* TEXT UNDER STUDY:
- Directed by: Viktor Tourjansky
- Written by: Harald Braun; Heinz Pauck;
- Starring: Rudolf Forster; Olga Chekhova; Heidemarie Hatheyer;
- Cinematography: Konstantin Irmen-Tschet
- Music by: Lothar Brühne
- Production company: Neue Deutsche Filmgesellschaft
- Distributed by: Bavaria Film
- Release date: 15 September 1950;
- Running time: 90 minutes
- Country: West Germany
- Language: German

= The Man Who Wanted to Live Twice =

1950 film directed by Viktor Tourjansky

The Man Who Wanted to Live Twice (Der Mann, der zweimal leben wollte) is a 1950 West German drama film directed by Viktor Tourjansky and starring Rudolf Forster, Olga Chekhova and Heidemarie Hatheyer. The future star Marianne Koch made her debut in this film, having been discovered by the director while working at the Bavaria Studios in Munich. The film's sets were designed by the art directors Franz Bi and Botho Hoefer. It was shot at the Bavaria Studios in Munich.

==Synopsis==
Professor Hesse, the chief physician at a clinic, has a very comfortable existence with his loving wife Irene and two children. Yet he is dissatisfied with his life, and believes he has a right to achieve more. He fakes his death in a car accident with the knowledge only of his attractive secretary and mistress Maria.

* EXERCISE INSTRUCTIONS: Extend the article on The Man Who Wanted to Live Twice, picking up after its last sentence. The listing that follows the text was drawn from a separate source.

* Collected data:
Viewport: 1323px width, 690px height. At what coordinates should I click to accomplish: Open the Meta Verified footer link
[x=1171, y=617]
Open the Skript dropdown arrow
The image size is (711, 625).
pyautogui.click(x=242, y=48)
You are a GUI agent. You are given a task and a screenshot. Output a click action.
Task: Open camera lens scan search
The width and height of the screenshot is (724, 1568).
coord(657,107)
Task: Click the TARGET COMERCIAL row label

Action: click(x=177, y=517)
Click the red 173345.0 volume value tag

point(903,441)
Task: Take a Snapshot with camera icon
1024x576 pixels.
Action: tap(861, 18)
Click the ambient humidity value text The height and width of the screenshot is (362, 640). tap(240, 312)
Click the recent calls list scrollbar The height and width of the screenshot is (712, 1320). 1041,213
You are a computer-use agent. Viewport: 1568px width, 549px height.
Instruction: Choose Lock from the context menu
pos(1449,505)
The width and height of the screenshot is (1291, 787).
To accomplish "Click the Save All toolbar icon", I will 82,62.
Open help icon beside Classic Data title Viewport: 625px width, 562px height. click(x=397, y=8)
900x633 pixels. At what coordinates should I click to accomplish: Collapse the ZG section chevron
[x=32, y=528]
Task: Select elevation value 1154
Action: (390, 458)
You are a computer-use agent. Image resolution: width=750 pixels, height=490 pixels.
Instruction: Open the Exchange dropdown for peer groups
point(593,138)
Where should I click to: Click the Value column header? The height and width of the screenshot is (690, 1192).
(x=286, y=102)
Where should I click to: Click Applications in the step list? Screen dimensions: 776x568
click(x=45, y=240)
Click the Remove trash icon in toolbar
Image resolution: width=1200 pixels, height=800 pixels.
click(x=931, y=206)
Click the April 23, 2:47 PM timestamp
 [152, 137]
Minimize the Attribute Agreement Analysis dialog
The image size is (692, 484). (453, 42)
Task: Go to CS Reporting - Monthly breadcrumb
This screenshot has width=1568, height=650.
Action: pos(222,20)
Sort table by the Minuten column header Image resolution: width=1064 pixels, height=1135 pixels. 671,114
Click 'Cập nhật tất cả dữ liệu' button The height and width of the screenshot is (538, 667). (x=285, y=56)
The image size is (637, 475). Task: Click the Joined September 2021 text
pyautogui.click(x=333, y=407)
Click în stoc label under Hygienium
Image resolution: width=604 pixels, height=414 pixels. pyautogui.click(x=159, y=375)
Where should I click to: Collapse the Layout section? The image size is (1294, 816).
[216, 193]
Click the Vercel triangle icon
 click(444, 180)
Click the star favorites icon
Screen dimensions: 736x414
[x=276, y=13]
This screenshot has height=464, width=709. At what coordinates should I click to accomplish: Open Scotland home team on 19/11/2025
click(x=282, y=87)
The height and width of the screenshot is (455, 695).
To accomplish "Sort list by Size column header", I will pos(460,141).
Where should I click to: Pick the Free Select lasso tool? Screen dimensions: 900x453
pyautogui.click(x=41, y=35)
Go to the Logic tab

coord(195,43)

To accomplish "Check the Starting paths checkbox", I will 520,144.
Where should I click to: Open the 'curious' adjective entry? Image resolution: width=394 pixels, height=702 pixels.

* ANSWER SECTION:
His plans to escape abroad are thwarted and he finds himself in a moral dilemma when he hears his son is ill needing medical treatment. He returns to the clinic, but now finds he has been replaced completely in professional and private terms.

==Cast==
- Rudolf Forster as Professor Hesse
- Olga Chekhova as Irene Hesse
- Heidemarie Hatheyer as Maria Monnard
- Ilse Steppat as Oberschwester Hilde
- Rolf von Nauckhoff as Dr. Ihlenfeld
- Helmuth Rudolph as Lorheden
- Dieter Suchsland as Kai Hesse
- Marianne Koch as Katja Hesse
- Joseph Offenbach
- Peter Lühr
- Gunnar Möller
- Wastl Witt
- Helga Lehn
- Dieter von der Recke

== Bibliography ==
- Hans-Michael Bock and Tim Bergfelder. The Concise Cinegraph: An Encyclopedia of German Cinema. Berghahn Books, 2009.